▸ **TASK DESCRIPTION**
Beginning with the line where "The image size is (1323, 728)." appears, repeat every remaining line of the entries exactly, the last line included.

▸ **DATA RECORDS**
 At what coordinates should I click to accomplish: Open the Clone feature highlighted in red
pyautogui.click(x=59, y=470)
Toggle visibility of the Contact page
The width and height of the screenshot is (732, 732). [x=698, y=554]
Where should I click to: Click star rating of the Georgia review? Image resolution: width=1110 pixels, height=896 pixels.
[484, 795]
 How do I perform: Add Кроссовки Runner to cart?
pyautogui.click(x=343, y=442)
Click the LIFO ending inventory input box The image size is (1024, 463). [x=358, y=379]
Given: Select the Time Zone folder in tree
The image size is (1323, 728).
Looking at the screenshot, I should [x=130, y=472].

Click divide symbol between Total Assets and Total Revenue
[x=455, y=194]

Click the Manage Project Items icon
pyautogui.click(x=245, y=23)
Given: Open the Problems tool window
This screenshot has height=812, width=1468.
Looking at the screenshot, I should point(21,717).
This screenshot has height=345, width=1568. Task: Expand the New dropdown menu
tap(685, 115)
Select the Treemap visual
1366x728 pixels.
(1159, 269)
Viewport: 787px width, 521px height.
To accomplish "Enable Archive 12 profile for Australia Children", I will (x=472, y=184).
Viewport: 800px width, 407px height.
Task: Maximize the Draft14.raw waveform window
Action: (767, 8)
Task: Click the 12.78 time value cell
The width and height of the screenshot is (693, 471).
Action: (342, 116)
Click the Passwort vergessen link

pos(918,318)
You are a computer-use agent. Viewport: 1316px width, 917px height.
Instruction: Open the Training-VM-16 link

▸ **SOLUTION**
The image size is (1323, 728).
Looking at the screenshot, I should [x=130, y=472].

Click divide symbol between Total Assets and Total Revenue
[x=455, y=194]

Click the Manage Project Items icon
pyautogui.click(x=245, y=23)
Given: Open the Problems tool window
This screenshot has height=812, width=1468.
Looking at the screenshot, I should point(21,717).
This screenshot has height=345, width=1568. Task: Expand the New dropdown menu
tap(685, 115)
Select the Treemap visual
1366x728 pixels.
(1159, 269)
Viewport: 787px width, 521px height.
To accomplish "Enable Archive 12 profile for Australia Children", I will (x=472, y=184).
Viewport: 800px width, 407px height.
Task: Maximize the Draft14.raw waveform window
Action: (767, 8)
Task: Click the 12.78 time value cell
The width and height of the screenshot is (693, 471).
Action: (342, 116)
Click the Passwort vergessen link

pos(918,318)
You are a computer-use agent. Viewport: 1316px width, 917px height.
Instruction: Open the Training-VM-16 link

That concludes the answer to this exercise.